Georgia View: Reading The Tea Leaves
I'm going to forecast two words you'll be hearing often after this November election. The words will be spoken with a slight smile or a smirking sneer, depending on the direction you prefer your networks and talking heads to lean. The two words? Tea Party.
Twenty-five years ago, on my first visit to New York City, having lunch at the then-new Hard Rock Café, I ordered iced tea with my burger and fries. The waitress almost laughed as I tried explaining “sweet tea,” before she brought sugar to the table. When the check arrived, my burger, fries and tea came to nearly $30. Mystified, I asked the waitress why it was so high. “You had four iced teas, and we don't do free refills,” she snapped while starting to bus the table.
I left the restaurant peeved and feeling gypped (though I still tipped). Our waitress was giggling and pointing as we left, and I could all but feel the condescension. (“Come back soon, Gomer.”)
Anger at taxation without representation, along with a dollop of condescension, helped fuel the original Boston Tea Party, as colonists dumped three shiploads of “pre-taxed” tea into Boston Harbor. That protest became a major catalyst for the American Revolution.
And while the Tea Party has had a lower profile in Georgia than many other states, several of its most prominent promoters have strong Peach State roots. I'll just list a few who’ve played a role in the Tea Party's rapid national expansion and visibility: Glenn Beck (Fox News host, formerly with CNN Headline News in Atlanta); Sean Hannity (who made his jump to national syndication from Atlanta radio); Herman Cain (former Georgia GOP U.S. Senate candidate and now a WSB radio talk host with a growing national following). The Cobb County Tea Party, now the Georgia Tea Party, is one of the largest and strongest chapters in the nation.
I visited a Tea Party rally at the Georgia State Capitol in 2009 and another in 2010 on the Marietta Square. The attendees were predominantly, though not exclusively, white and tended to be over 50, but there were also young families, children and more than a handful of minorities representing the wide spectrum of Georgia's population. These people were anxious, some were angry, but most were simply, very clearly, frustrated with a government they believe does not listen. The majority were concerned not only about the direction of our nation, but also the geometric explosion of national debt becoming a very real threat to their families, their children and their grandchildren.
These folks were not political hacks, and though they were certainly more Republican than Democratic, most labeled themselves Independents, with a healthy number calling themselves Constitutionalists. They were hardly hate mongers, racists or deserving of some of the labels they are drawing from some critics.
I did recognize one thing, though: These folks will be there on Election Day and will make their presence felt. In a mid-term, non-Presidential election, their impact could be substantial.
Former Alaska Governor Sarah Palin has played “Tea Party” endorsement maven, and her candidates won more often than not (with the exception, in Georgia, of Karen Handel); but it was votes from conservatives, independents, Libertarians, Tea Party members and even a few Democrats who actually put those candidates over the top.

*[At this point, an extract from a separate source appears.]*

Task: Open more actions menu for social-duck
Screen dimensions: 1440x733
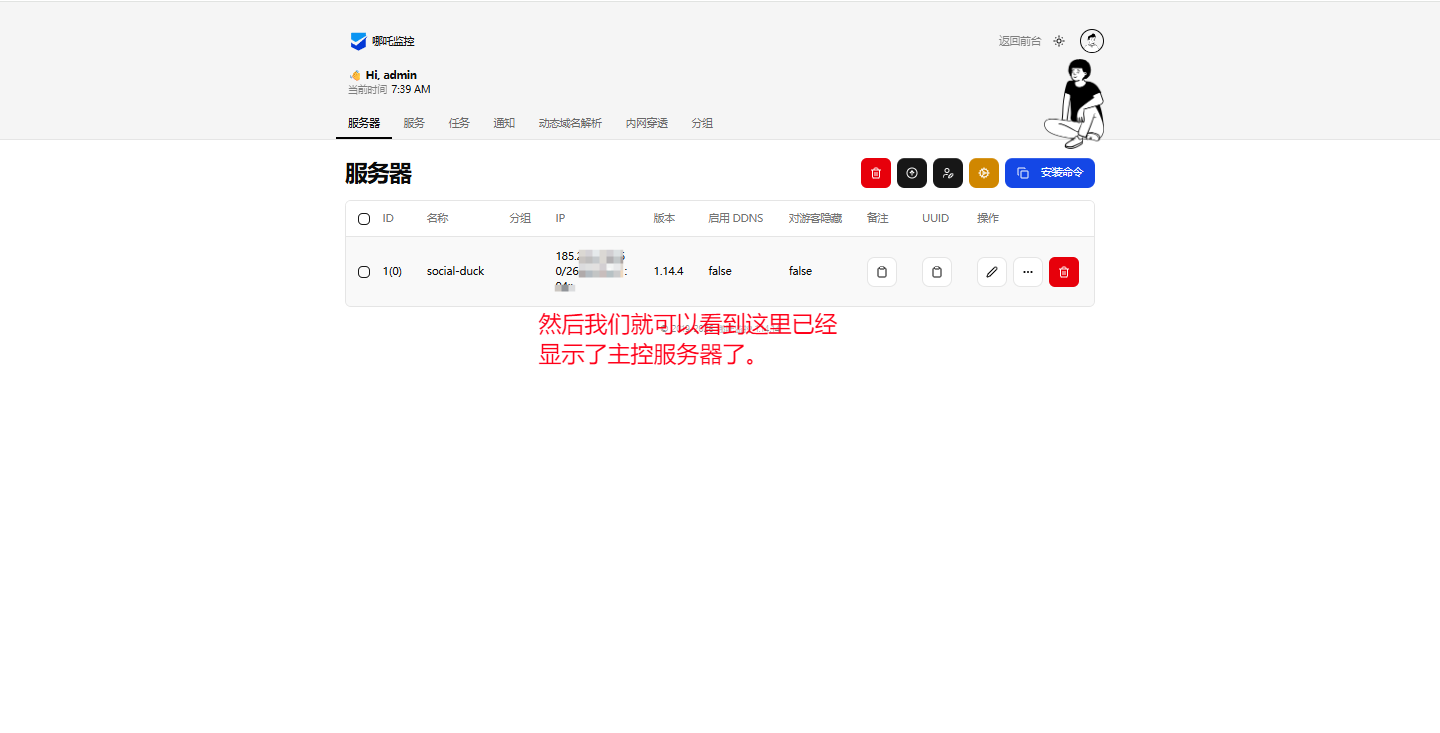Action: pos(1027,272)
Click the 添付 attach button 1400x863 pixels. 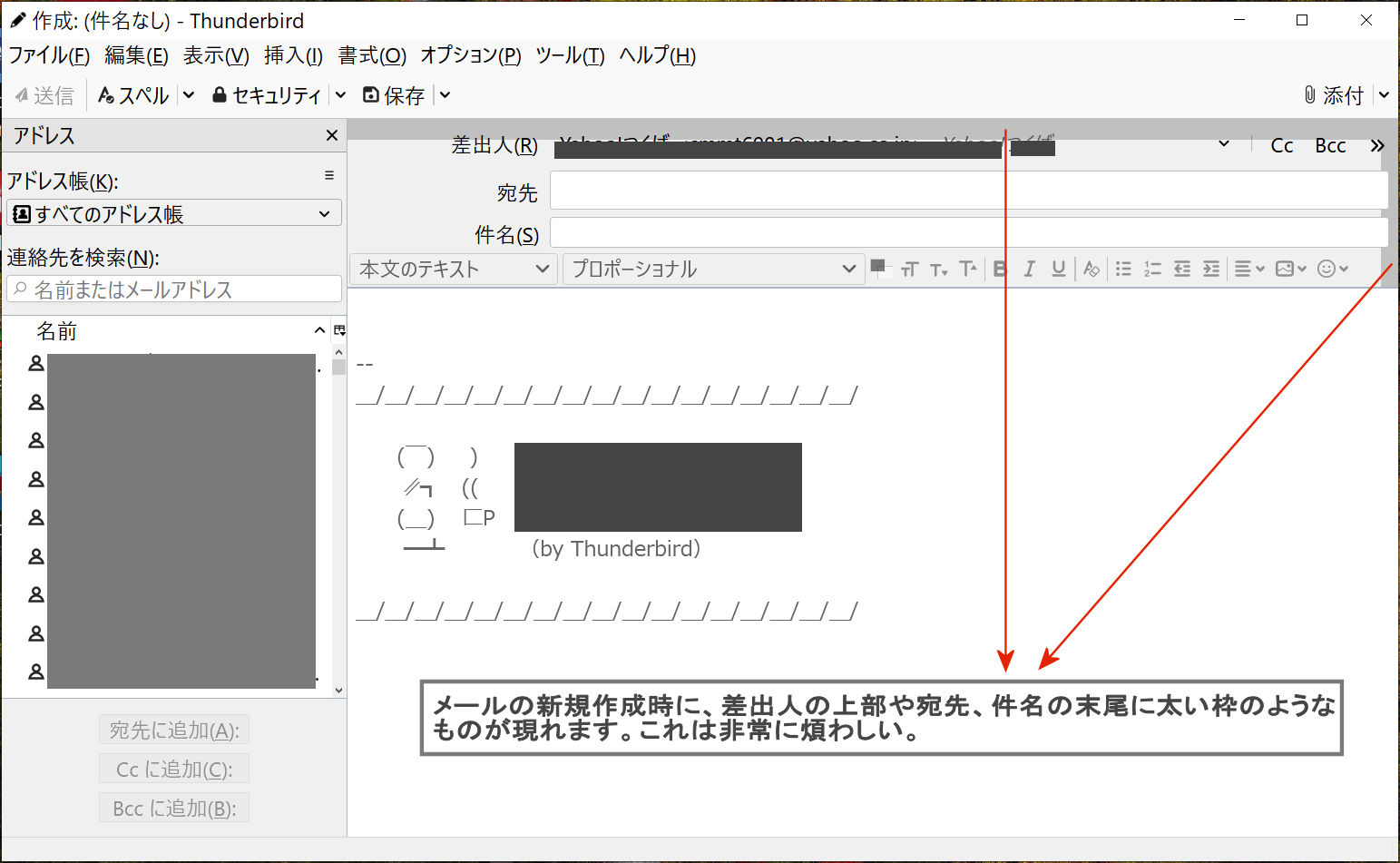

The most visible Tea-infused race in Georgia played out in the 9th Congressional District, where now Congressman Tom Graves won a special election, general primary and finally a primary run-off to replace former Congressman Nathan Deal.
Graves won with wide-based support, but will acknowledge the role that Tea Party activists of his district played at the polls.
Somewhere a few media elites are having drinks and laughing about the rubes and older Americans in red, white and blue planning their next Tea Party Road Rally via bus. “They're ignorant, they're old, they're just astro-turf controlled by arch-conservative millionaires. Ha, ha, ha.”
If you really want to make sure those Tea Party attendees turn out, remember to laugh – and point. Another cup of Earl Grey, anyone?